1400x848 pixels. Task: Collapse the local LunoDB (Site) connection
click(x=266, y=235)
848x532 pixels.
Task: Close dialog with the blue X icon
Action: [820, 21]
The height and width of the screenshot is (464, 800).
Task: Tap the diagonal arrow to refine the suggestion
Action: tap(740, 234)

----

Can you lay out every line of the records above as a Markdown table, with a Row column numbering each line and an Entry column holding its text, leaving out any blank lines?

| Row | Entry |
|---|---|
| 1 | 1400x848 pixels. Task: Collapse the local LunoDB (Site) connection |
| 2 | click(x=266, y=235) |
| 3 | 848x532 pixels. |
| 4 | Task: Close dialog with the blue X icon |
| 5 | Action: [820, 21] |
| 6 | The height and width of the screenshot is (464, 800). |
| 7 | Task: Tap the diagonal arrow to refine the suggestion |
| 8 | Action: tap(740, 234) |